Yes, the UN is full of contradictions, and we could talk meaningfully about how to improve it. But nothing in your analysis, which is itself partly characterized by those same contradictions, provides evidence for the theory that the world would be better off without the UN.

The UN is a fundamentally flawed idea. It works remarkably well, given that.

It is essentially based on the idea that the best way to run the world is through National Sovereignty, the Nation State, and National Self Determination. The UN is essentially, because of this, toothless. Look at Zimbabwe, what can we do there? Look at Iraq, what can we do there?

If, say, the Governor of Texas, or the Representative of Chisholm, broke the law, abused the trust of the people under his care, and generally disregarded the basic human rights we’ve decided are pretty much the way we think things should be, we would 1) arrest the individual(s) concerned, 2) jail the individual(s) concerned. The rest of the USA would not invade Texas because the Texan Governor mistreated Texans, even if the Texan Governor was as shitty as Saddam. Of course, the Texan Governor could never get to be as shitty as Saddam, because he’s be out on his ear far before then.

The strange, ironic thing is that we seem to think that the only way to deal with disputes between nations is via the same methods that we tried for, oh, about forever, within the constructions we now call Nation States, before we invented the Nation State to deal with the problem of everyone beating the shit out of each other.

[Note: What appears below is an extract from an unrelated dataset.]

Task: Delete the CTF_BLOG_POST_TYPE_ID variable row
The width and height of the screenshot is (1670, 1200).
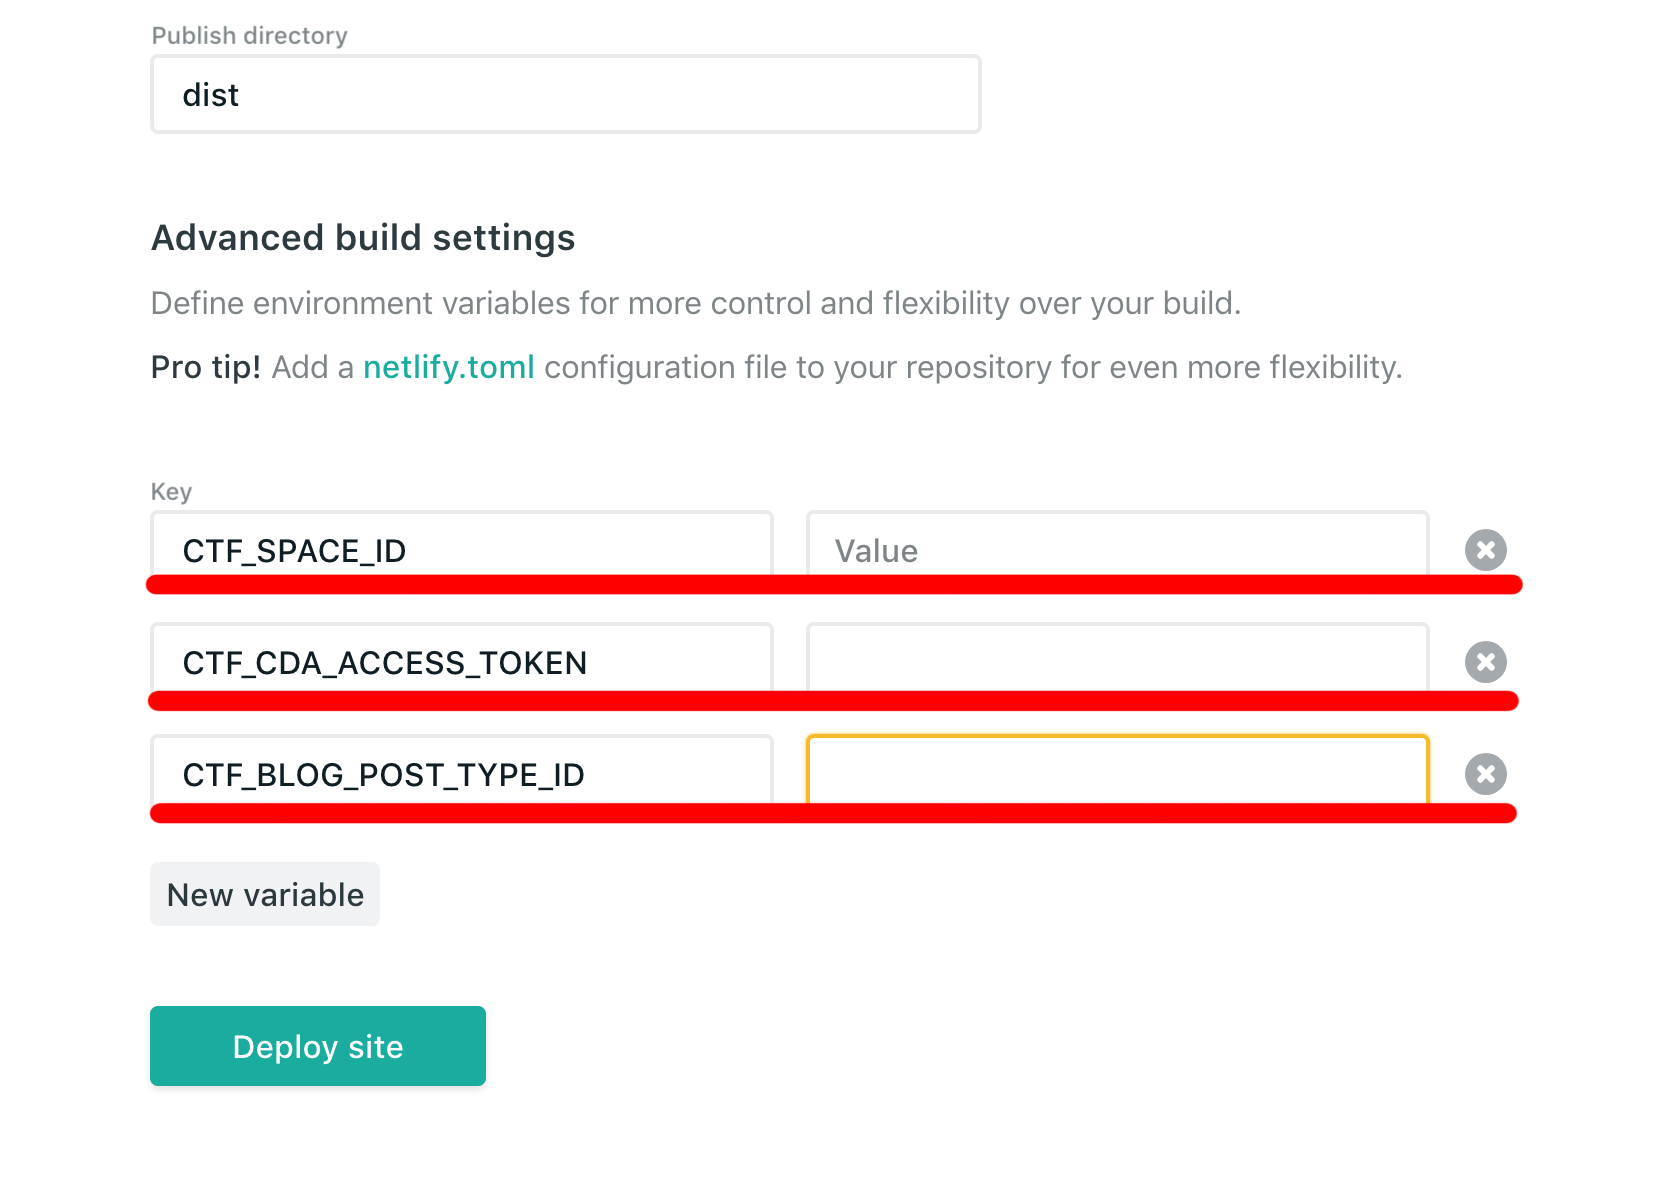Action: tap(1486, 773)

The moment people realise that Sovereignty is derived from the people, not the land, nor the government’s existence, and sets the UN (or a new supra-national body) up to reflect that, we’ll have very nearly started to make sense. As it is, the UN succeeds admirably in not making quite as many mistakes as it could.

Don’t hold your breath. A lot of the folks who voted Dubya for president loathe the UN for what they perceive to be infringements on national sovereignty. They won’t be eager to give up that sovereignty to an overriding authority – especially if, say, the French now have a vote, too.

However, now we have Dubya deriding the UN as an “ineffectual debating society.” Is he arguing, in effect, that the UN should be given authority over sovereign nations?

Presumably so; just not his.

Ironic that those who believes in ‘States Rights’ seek to overturn the government of another nation-state.